New research suggests the virus that causes glandular fever also increases the risks of developing seven other major diseases.

A US study has found that a protein produced by the Epstein-Barr virus, called EBNA2, binds to multiple locations along the human genome that are associated with the following seven diseases - systemic lupus erythematosus (SLE), multiple sclerosis (MS), rheumatoid arthritis (RA), juvenile idiopathic arthritis (JIA), inflammatory bowel disease (IBD), celiac disease.

The study results have been published in the journal Nature Genetics.

Overall, the finding sheds new light on how environmental factors, such as viral or bacterial infections, poor diet, pollution or other hazardous exposures, can interact with the human genetic blueprint and have disease-influencing consequences.

“Now, using genomic methods that were not available 10 years ago, it appears that components made by the virus interact with human DNA in the places where the genetic risk of disease is increased,” says research leader Dr John Harley.

“And not just for lupus, but all these other diseases, too.”

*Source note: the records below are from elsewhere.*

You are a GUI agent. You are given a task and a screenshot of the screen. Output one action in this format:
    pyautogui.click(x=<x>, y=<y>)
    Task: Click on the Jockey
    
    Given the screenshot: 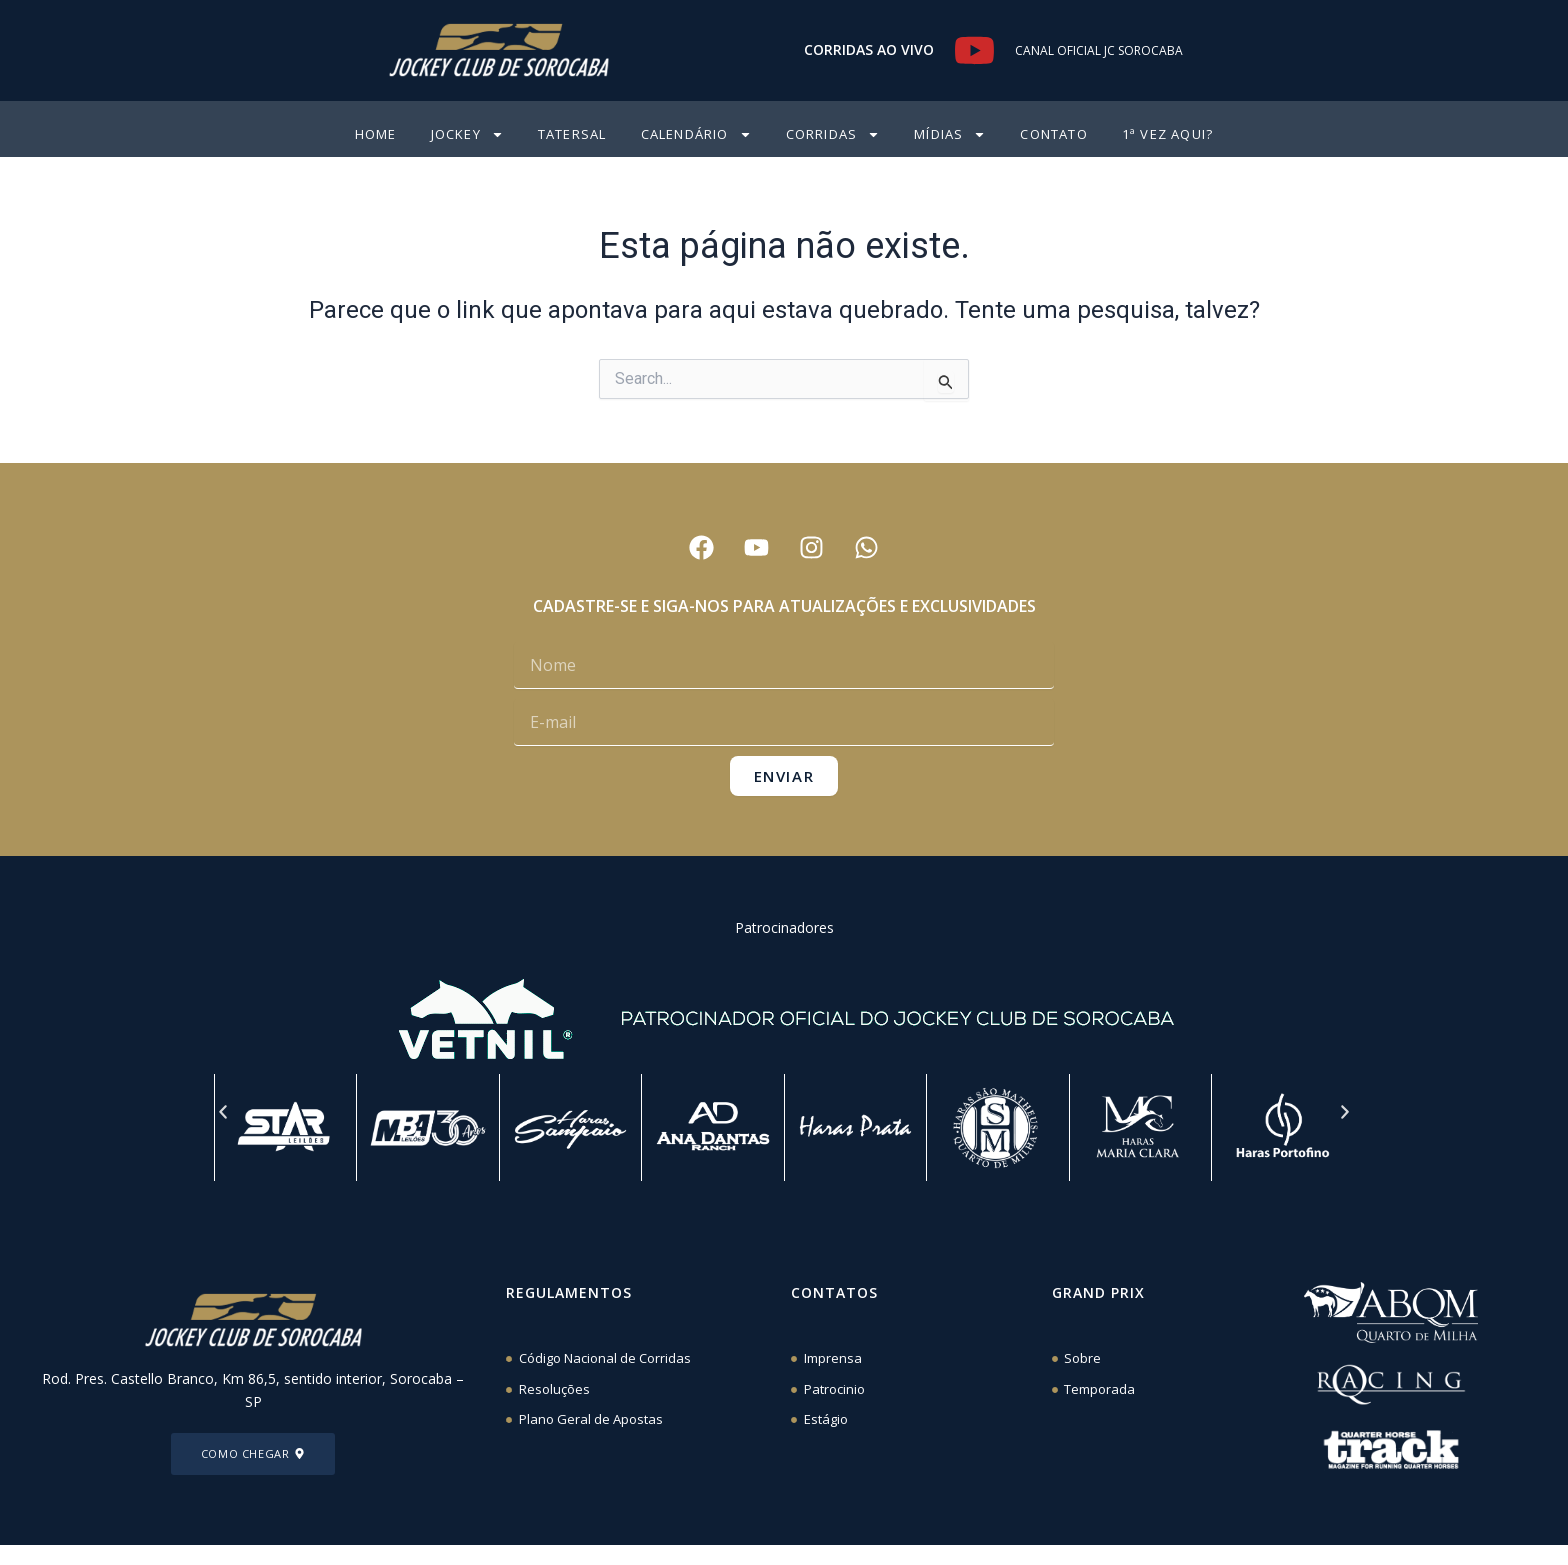 What is the action you would take?
    pyautogui.click(x=467, y=134)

It remains unclear how many cases of the seven diseases listed in the study can be traced to prior EBV infection. More genomic analyses involving many more patients with these diseases will be required to make reliable estimates.

“The impact of the virus is likely to vary across the diseases,” Dr Harley says.

“In lupus and MS, for example, the virus could account for a large percentage of those cases. We do not have a sense of the proportion in which the virus could be important in the other EBNA2-associated diseases.”

However, the breakthrough identification of specific transcription factors connected to EBV infections opens new lines of study that could accelerate efforts to find cures.

“This same cast of characters is a villain in multiple immune-related diseases,” says computational biologist Dr Matthew Weirauch.

“They’re playing that role through different ways, and doing it at different places in your genome, but it’s the same sinister characters. So if we could develop therapies to stop them from doing this, then it would help multiple diseases.”

A number of compounds—some experimental, some approved as medications for other conditions—already are known to be capable of blocking some of the high-risk transcription factors listed in the paper, Dr Weirauch says.

While the EBV-related findings involved more than 60 human proteins linked to seven diseases, the research team has also applied the same analytic techniques to tease out connections between all 1,600 known transcription factors and the known gene variants associated with more than 200 diseases.

The results of that massive cross-analysis also appear in the new study, documenting intriguing associations involving 94 conditions.

“Our study has uncovered potential leads for many other diseases, including breast cancer,” Dr Harley says.

“We cannot possibly follow up on all of these, but we are hoping that other scientists will.”

After decades of research to hunting down the causes of lupus, Dr Harley says this study represents the most important discovery of his career.

“I’ve been a co-author in almost 500 papers. This one is more important than all of the rest put together. It is a capstone to a career in medical research,” he says.